Required work
**1)** Write out the portion of the mailing-list exchange on creation and the calendar from "On Tue, Aug" to "the physical process.".
**2)** Continue the mailing-list exchange on creation and the calendar from the point where it ends.

On Tue, Aug 31, 2004 at 09:36:19PM -0400, Yosef Gavriel & Shoshanah M. Bechhofer wrote:
: >"God created the Heavens and the Earth" is a Spiritual Truth (i.e. God
: >was personally involved in creation) without the need for the narrative
: >to be an exact record of the physical process.

: If it is described as a physical process it is not spiritual.

Why? Is not the physical simply a shadow ne'etzal from the spiritual?



On Wed, Sep 01, 2004 at 12:24:58PM +0300, Akiva Atwood wrote:
: IN fact, as anyone active in kirum would know, your answer would be more
: problematic, since it doesn't supply *any* answer that a non-frum person
: with basic (high school) scientific knowledge would find acceptable.

: That's why it's important to answer these questions, and not brush them away
: with "Fuhn a kashya shtarbt men nisht."

The following approach has worked (judging from email replies) on scj:

There is a parallel within physics today. Quantum mechanics, the standard
model, has been the most successful theory in history in predicting
experimental results. Meanwhile, general relativity and its concept of
gravity have also been well proven. Each is used in different domains:
QM deals with the very small, relativity with the cosmic scale, the
very massive or the very fast. However when trying to combine the two
to merge gravity into quantum theory one gets infinities that just won't
go away. It doesn't work.

And yet, each theory is so well established than scientists don't question
either. Instead, they expect a resolution is just over the horizon.

Judaism isn't about prehistory, it's about man's purpose in this
world. This conflict is therefore very similar to those scientists
routinely shelf for later.



R' Zev Sero:
> Well, with *our* calendar, Elul *couldn't* be malei, but nor could Rosh
> Hashana be on Friday, so Elul would have been dragged forward, and Sunday
> would have been 24 Elul, not 25. But if we ...             apply the
> simple rule that Rosh Chodesh is on the day of the molad unless it is
> zaken, then since that molad was at VYD, i.e. 8am, RH would have been
> on Friday. And since the previous molad, had there been a world in which
> to have one, would have been on a Wednesday at 7:16pm, Rosh Chodesh Elul
> would have been on a Thursday, making Elul chaser.

After looking over RZS's calendar math, it's clear I was wrong.

What's the impact on the original debate? Not much either way, since it
was not proposed as a ra'ayah muchreches, just an implication.

What it means is that either the people who changed year 0 from the Seider
Olam's position took the year number seriously, and considered the week
of creation to be within our calendar. Implying that time was real --
anthough not necessarily that the week was a week.

Or, they didn't take the number seriously, and just used the implcations
of the reverse enginerring without worrying about history. Which is what
was done much earlier in defining molad tohu.

Data entries
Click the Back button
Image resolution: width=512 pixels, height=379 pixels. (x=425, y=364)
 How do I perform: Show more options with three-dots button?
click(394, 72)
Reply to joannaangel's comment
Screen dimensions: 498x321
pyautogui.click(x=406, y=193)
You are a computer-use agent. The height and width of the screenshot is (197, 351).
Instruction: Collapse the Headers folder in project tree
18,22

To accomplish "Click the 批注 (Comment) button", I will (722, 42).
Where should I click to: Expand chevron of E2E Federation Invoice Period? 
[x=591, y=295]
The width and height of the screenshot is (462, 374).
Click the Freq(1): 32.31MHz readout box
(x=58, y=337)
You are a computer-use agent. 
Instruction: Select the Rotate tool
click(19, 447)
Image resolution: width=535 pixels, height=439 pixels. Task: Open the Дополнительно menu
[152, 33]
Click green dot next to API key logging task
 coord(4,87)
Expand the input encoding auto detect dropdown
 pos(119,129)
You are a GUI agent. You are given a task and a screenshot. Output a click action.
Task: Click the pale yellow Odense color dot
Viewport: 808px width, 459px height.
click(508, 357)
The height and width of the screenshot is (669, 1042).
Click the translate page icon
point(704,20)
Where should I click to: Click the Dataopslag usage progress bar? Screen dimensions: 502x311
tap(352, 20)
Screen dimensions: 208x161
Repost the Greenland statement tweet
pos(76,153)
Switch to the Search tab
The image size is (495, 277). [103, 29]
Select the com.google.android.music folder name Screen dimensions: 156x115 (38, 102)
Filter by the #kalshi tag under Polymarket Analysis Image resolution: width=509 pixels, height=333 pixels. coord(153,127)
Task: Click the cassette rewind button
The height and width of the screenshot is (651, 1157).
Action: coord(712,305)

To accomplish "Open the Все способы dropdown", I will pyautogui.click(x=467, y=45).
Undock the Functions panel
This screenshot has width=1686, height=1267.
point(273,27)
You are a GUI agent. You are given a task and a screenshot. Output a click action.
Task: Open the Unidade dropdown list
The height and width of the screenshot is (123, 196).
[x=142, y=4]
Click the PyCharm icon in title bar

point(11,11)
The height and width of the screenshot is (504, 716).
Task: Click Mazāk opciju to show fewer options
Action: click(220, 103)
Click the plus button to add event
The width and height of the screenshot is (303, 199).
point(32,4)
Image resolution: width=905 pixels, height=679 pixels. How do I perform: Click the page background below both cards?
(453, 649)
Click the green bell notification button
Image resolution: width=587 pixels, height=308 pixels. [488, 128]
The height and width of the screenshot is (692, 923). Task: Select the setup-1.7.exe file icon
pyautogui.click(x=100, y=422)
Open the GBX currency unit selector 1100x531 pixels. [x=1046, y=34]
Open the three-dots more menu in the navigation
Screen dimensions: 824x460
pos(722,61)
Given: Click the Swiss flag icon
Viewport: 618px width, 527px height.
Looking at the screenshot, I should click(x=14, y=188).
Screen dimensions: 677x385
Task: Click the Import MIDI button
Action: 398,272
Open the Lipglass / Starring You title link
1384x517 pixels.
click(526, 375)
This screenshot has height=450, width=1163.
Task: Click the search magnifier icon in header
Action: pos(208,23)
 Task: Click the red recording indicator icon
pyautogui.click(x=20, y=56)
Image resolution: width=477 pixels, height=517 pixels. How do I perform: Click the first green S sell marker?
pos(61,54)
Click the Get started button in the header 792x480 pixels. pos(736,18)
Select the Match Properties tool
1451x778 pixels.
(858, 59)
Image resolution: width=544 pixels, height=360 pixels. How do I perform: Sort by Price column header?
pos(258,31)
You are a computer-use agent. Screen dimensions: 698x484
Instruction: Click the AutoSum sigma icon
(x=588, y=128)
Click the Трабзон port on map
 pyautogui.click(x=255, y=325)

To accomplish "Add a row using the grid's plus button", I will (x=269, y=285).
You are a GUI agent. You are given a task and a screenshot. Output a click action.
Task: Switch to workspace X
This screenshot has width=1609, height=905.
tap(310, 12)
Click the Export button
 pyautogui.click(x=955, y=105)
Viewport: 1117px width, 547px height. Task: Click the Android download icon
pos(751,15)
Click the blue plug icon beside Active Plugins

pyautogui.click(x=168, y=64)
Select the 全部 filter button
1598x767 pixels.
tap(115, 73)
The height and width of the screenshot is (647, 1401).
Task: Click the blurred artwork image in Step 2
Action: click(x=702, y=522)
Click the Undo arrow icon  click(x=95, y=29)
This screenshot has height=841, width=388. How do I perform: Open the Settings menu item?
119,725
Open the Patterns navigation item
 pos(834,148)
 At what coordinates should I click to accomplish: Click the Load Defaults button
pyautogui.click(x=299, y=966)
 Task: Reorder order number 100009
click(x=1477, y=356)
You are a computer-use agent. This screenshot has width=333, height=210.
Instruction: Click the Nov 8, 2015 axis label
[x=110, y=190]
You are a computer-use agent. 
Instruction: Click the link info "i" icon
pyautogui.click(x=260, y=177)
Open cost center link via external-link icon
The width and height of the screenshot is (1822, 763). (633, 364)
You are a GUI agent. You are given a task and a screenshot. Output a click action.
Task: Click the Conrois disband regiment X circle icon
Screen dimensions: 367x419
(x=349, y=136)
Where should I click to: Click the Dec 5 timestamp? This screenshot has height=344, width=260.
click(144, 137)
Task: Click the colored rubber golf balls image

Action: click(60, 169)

Results by task
**1)**
On Tue, Aug 31, 2004 at 09:36:19PM -0400, Yosef Gavriel & Shoshanah M. Bechhofer wrote:
: >"God created the Heavens and the Earth" is a Spiritual Truth (i.e. God
: >was personally involved in creation) without the need for the narrative
: >to be an exact record of the physical process.

**2)**
My position is that the Rambam and RSG do not give carte blanche to
declare something allegory, but rather that they state that there are
parts of TSBK that TSBP says are allegory, and therefore we can accept
them as such.

Therefore, I'm assuming a very light burden of proof to justify
allegorization of Bereishis 1-- there has to be someone who finds
justification for doing so for purely Torah reasons. In contrast, to
insist on literalization would require proving that no such shitah exists.

In fact, I believe that the majority of rishonim support allegorization.
(Although not necessarily in a way that would support accepting scientific
theory.) But that's overkill. I would require someone rule out every
claim of a mesoretic argument for allegorization. It's not, as RZL asks,
about rov.


Some other things I've learned this iteration:

1- RAM and RMMS do not hold the same thing.

RAM dismisses science, as he considers it a matter of theory, and theory
is questionable.

RMMS considers the false age and history of the universe good science, but
of data planted by Hashem.

2- REED and the Maharal hold nearly the same. Fortunately, the discussion
included mar'eh meqomos. (My shul's copy of MmE vol II saw a lot of use
this Shabbos, between myself and three other Avodah regulars.)

Both hold that the history in the chumash is literal -- but
incomprehensible to us. What we have is useful on the allegorical level,
but when it comes to the literal (as REED puts it) we're like blind
people getting a description of sight by comparison to touch, and then
ask questions about those things that seem to contradict.

Saying it's literal but incomprehensible history that has meaning on a
2nd level is functionally the same thing as saying it's a metaphor.

REED holds that time as we understand it, our flow from past to present to
future, is a product of Adam's cheit. That the Ramban actually identifies
the days of creation with the millenia of history -- not metaphorically,
they are actually the same thing. In a way we can't comprehend, our
current millenium of history is on day 6 of ma'aseh bereishis.

An interesting side effect of his shitah is that our concept of time
does not come into play until after gan eden, not with the birth of Adam.

I will iy"H redo my survey once the debate slows down and I feel a more
detailed havanah is no longer in flux.

Gut Voch!
-mi

-- 
Micha Berger             It isn't what you have, or who you are, or where
micha@aishdas.org        you are,  or what you are doing,  that makes you
http://www.aishdas.org   happy or unhappy. It's what you think about.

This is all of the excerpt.